- Education: University of Denver (BA, 1982); University of Denver (MA, 1986); University of Denver (PhD, 1988);
- Known for: Attachment in adults
- Scientific career
- Fields: Psychology; Attachment theory;
- Institutions: Cornell University

= Cindy Hazan =

American attachment theorist

Cynthia Hazan is an American psychologist whose interest is human mating and pair bonding, known for her influential research on attachment in adults. Hazan is credited (along with Phillip Shaver) as discovering that adult relationships share similarity with a child's attachment to a parent. She currently teaches at Cornell University, where she was awarded the Andrew H. & James S. Tisch Distinguished University Professorship for excellent undergraduate education.

Hazan holds a BA in psychology, and an MA and PhD in social and personality psychology, all from the University of Denver.

== Career ==
Most of Hazan's research has used the framework of ethological attachment theory. This theory was initially developed by John Bowlby, and then Mary Ainsworth, focusing on how infants behave with their caregivers.
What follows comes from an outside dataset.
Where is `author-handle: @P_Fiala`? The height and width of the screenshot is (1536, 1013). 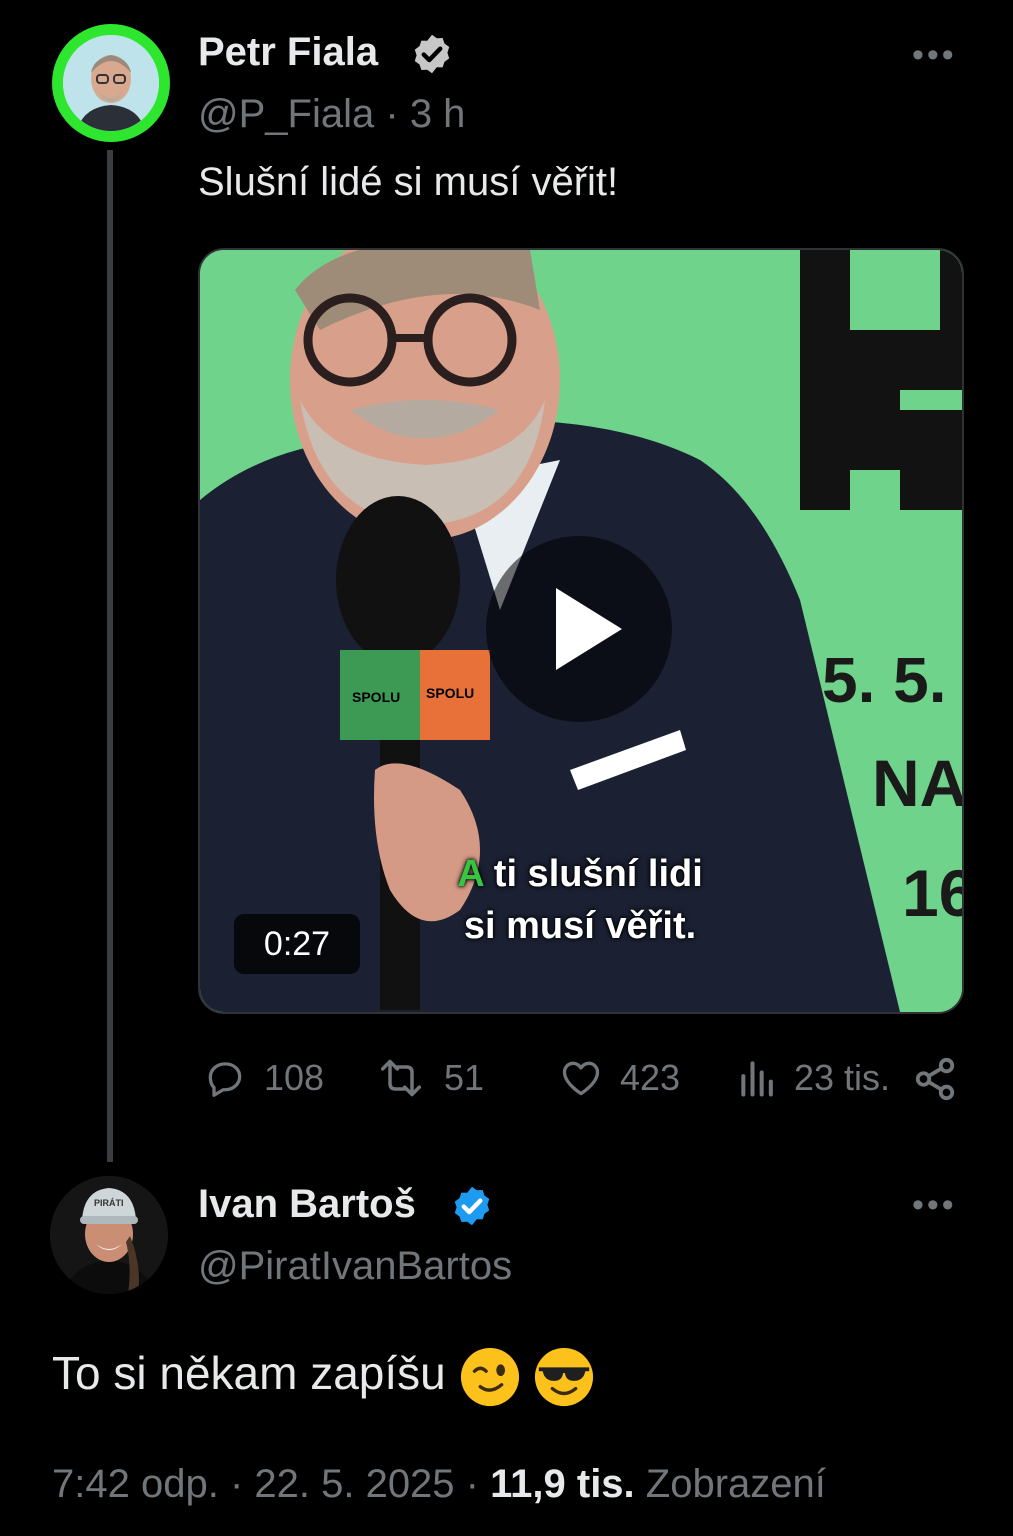
author-handle: @P_Fiala is located at coordinates (286, 114).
Hazan's research on the subject of adult attachment began in 1987, with the journal article "Romantic Love Conceptualized as an Attachment Process" which expanded the concept of "attachment" to adult relationships. The article (coauthored with Phillip Shaver) was so influential that it became one of the top ten most-cited articles in the Journal of Personality and Social Psychology. In 2012, Hazan & Shaver were awarded the Scientific Impact Award by the Society of Experimental Social Psychology for their work on this.

She developed the course "Human Bonding" at Cornell University, which she has taught for over 25 years. The psychologist Lisa Diamond has commented on Hazan's influence over her own career (having taken the course), saying "By the end of the course, I was completely besotted with the science of intimate relationships".